15,775 km total.
Even though this won’t be the last blog we post on My Five Acres, I still feel the need to wrap up our trip with one final, mind-blowing post, encapsulating the lessons we learned on our trip, the effects it has had on our souls, and the meaning of life, the universe, and everything.
Being ill-equipped to do so, however, I will leave you with a rumination or two on my return to North America.
Practicalities and Cogitations
After travelling slowly for more than a year, rolling past cultural changes one effortful pedal stroke at a time, a 30-hour marathon of 800kph (!) flights feels like time travel, like I popped into a wormhole and emerged onto an entirely different planet. It was sort of a surprise when I learned that the rest of the world was pretty much the same as when we left it.
Stephen’s note: What?!
Was the whole trip some fever dream from which I have just awoken? Did we really exist in all those places, and see all the things we saw? How could Asia be real and exist on the same planet where I am today, so dramatically different it is from my present surroundings? Am I really here, or are we all just a holographic projection of activities taking place at the edge of the universe?
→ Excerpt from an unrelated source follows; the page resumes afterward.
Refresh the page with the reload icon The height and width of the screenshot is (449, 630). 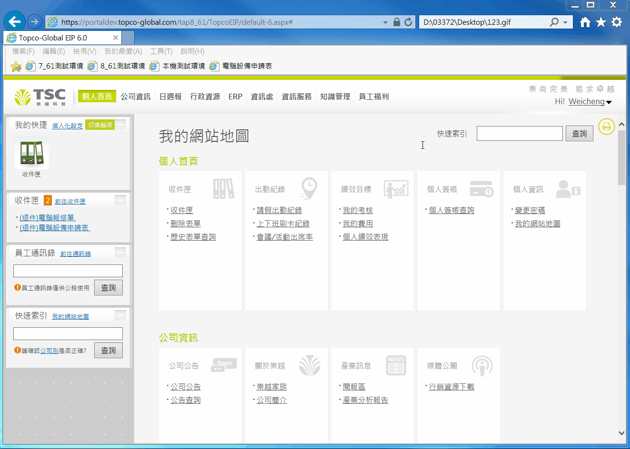pos(408,22)
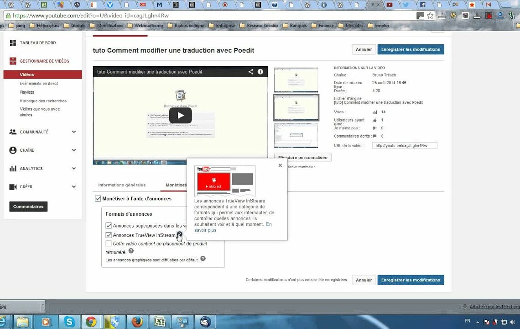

Putting philosophy and flights of fancy aside for a moment, these are the technicalities of our current situation.
Stephen has returned to Hong Kong, and will continue from there to Shanghai, and then Europe, teaching yoga workshops as he goes. You should go practice with him if he’s coming to your neck of the woods. His workshops are going to be awesome.
I am visiting my parents on Vancouver Island, and will enjoy the rest of the summer in the company of family and friends.
And after that?
Plans are still unfolding, but I will rejoin Stephen in LA in early November. There may be an extended West Coast bike ride involved to get there.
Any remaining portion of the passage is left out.